In the second place, reality is not static.   In case you haven’t noticed, for anyone defending traditional morality things aren’t getting better, they are getting worse.   It makes no sense to defend the hill you are standing on when it is sinking into an ocean of nihilistic hedonism, aided and abetted by the very people whose team you support.  The hill we are standing on is one where our society has committed mass murder of the innocent on a literally unprecedented scale.  The Nazis and the Communists have nothing on us when it comes to raw body count, and we’ve explored areas of depravity that it never occurred to them to explore.   It isn’t the conscientious objector who refuses to endorse the lesser evil and the liberal consensus that forces it upon us who is admitting defeat and surrendering.   That modern conservatives have decided to live under their own Treaty of Versailles is an admission of abject surrender, dhimmitude under the nihilist-hedonist  caliphate.

In the third place, another aspect of the conservative disposition is realism: to face reality as it is actually given to us, and to defend what is good in it without becoming enslaved to some theoretical ideology.  It is this third tendency that makes it worth the bother to even talk to conservatives.  But I think the biggest problem is that, ironically, conservatives have failed to face the full extent of our political reality.   Adopting a semi-Kantian idea that despite our individual lack of influence we should idealistically act as pragmatists is not rational.

The cloak of prosperity has hidden the bodies far enough out of sight that we don’t have to really face them, and the band plays on.

§ 19 Responses to Conservatism, Elections, and the Kantian Chasm

  • Mark P Shea says:

    A Kreitzbergian chart! What’s not to love?

  • Tom paints with a nerdtastic matlabarrific brush. I just draw PowerPoint cartoons.

  • William Luse says:

    Was this provoked by my comment to your previous post? In case it was, you’ll note I did not disagree with you. It was just a poorly veiled counsel to admit the consequence of doing as you do – the bad guys will always win. I think you ought to be willing to say it outright. It is a conclusion this post, with its bounty of links to other posts, does nothing to invalidate. (If that was your purpose; frankly, I’m not sure what your purpose was.) It “faces reality.” That doesn’t mean that doing as you do is wrong. In this particular election, I hope it’s not, because I’m doing it too. I do, however, with some modification, subscribe to “The idea that if enough people did as I do, all else equal, things would get worse.” The modification is that things “might” get worse. Or they might get moderately better while still remaining very bad. In either case, not voting is not the cause of the badness. It is caused by bad people voting for bad candidates. My problem is with the people; yours seems to be with voting itself. And you could be right about that, certainly at this moment in history. What Little Johnny needs to know is that not voting will not change anything, as neither will voting. The bad guys are always going to win because there are too many of them. Maybe the point ought to be that winning isn’t important, except insofar as one does not gamble away his soul on a vote that has infinitely less chance of winning anything than a little round ball on a roulette wheel in Vegas.

  • Bill:
    Was this provoked by my comment to your previous post?

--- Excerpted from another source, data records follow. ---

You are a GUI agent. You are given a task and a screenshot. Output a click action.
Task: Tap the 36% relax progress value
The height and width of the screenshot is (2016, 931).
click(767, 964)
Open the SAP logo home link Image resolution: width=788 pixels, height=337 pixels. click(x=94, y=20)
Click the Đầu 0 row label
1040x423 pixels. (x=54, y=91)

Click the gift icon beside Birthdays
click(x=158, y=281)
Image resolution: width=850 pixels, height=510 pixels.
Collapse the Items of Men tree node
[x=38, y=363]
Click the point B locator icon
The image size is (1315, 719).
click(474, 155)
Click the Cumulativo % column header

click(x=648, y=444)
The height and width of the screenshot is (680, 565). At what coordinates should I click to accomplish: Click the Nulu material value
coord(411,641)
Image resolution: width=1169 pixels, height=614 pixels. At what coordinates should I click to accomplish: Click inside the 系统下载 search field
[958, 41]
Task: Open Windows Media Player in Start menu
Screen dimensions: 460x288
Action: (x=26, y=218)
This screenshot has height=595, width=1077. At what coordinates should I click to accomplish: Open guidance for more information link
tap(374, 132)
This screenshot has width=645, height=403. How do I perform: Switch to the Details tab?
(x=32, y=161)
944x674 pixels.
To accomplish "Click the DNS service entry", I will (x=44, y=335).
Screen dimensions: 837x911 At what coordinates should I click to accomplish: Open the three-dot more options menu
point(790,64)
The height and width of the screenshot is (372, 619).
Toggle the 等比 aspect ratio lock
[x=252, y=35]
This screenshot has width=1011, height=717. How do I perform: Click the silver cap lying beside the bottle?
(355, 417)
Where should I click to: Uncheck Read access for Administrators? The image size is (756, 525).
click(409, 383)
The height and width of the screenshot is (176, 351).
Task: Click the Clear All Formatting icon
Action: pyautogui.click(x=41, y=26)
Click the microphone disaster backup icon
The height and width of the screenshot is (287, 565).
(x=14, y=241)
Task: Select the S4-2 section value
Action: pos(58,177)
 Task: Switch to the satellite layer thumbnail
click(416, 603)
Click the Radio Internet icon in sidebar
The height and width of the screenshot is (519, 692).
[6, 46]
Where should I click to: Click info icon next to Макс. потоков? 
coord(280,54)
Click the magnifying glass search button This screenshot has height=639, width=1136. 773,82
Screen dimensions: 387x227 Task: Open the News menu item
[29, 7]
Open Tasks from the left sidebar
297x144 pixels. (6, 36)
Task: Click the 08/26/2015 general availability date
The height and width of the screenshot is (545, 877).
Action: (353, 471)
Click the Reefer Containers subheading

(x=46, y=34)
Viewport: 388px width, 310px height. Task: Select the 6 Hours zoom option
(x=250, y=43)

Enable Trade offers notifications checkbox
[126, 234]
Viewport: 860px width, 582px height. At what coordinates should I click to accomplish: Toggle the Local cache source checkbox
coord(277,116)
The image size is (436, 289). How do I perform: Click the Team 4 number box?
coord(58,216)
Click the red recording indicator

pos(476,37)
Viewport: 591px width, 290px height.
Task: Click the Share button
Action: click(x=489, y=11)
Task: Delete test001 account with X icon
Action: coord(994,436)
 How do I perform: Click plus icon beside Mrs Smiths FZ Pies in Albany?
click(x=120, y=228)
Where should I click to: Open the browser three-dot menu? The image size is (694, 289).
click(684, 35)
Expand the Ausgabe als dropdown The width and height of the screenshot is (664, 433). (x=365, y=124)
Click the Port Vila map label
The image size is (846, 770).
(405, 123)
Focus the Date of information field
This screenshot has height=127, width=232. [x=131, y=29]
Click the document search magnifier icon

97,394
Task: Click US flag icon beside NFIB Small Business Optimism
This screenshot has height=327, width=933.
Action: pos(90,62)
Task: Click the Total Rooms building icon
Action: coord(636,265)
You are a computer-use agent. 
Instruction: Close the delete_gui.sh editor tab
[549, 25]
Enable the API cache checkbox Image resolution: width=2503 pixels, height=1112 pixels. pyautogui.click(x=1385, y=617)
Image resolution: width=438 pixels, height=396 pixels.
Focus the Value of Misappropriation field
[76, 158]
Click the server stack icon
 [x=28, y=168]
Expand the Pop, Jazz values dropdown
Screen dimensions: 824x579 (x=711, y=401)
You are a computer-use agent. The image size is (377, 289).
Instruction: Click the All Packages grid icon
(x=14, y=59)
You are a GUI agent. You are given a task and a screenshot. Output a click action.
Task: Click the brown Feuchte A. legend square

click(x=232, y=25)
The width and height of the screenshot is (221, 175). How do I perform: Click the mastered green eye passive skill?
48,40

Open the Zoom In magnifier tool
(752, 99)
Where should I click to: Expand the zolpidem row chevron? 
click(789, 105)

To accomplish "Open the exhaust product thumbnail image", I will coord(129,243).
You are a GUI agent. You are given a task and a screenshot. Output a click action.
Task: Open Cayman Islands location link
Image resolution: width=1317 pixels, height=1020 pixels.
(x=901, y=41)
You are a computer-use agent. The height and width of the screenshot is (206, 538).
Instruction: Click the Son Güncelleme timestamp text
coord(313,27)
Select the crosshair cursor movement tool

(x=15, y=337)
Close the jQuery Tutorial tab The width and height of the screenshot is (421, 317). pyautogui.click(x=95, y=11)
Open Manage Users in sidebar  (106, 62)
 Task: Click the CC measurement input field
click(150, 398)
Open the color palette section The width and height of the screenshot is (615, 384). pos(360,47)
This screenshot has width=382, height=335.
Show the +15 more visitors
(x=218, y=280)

    No, I don’t understand your POV to be the Kantian Chasm.

    I was planning on posting this for a while; actually I would have liked to do a much better job polishing the prose before posting it, but things are too busy in the real world and I wouldn’t get to it before election day if I were to play the perfectionist.

    It was just a poorly veiled counsel to admit the consequence of doing as you do – the bad guys will always win.

    That isn’t a consequence of doing as I do. That is a consequence of the circumstances we are in, and there isn’t anything I can do about it, at least in the short term.

    Even if something comes of the efforts of conscientious objectors in the long term (generations), that is the work of Providence not me.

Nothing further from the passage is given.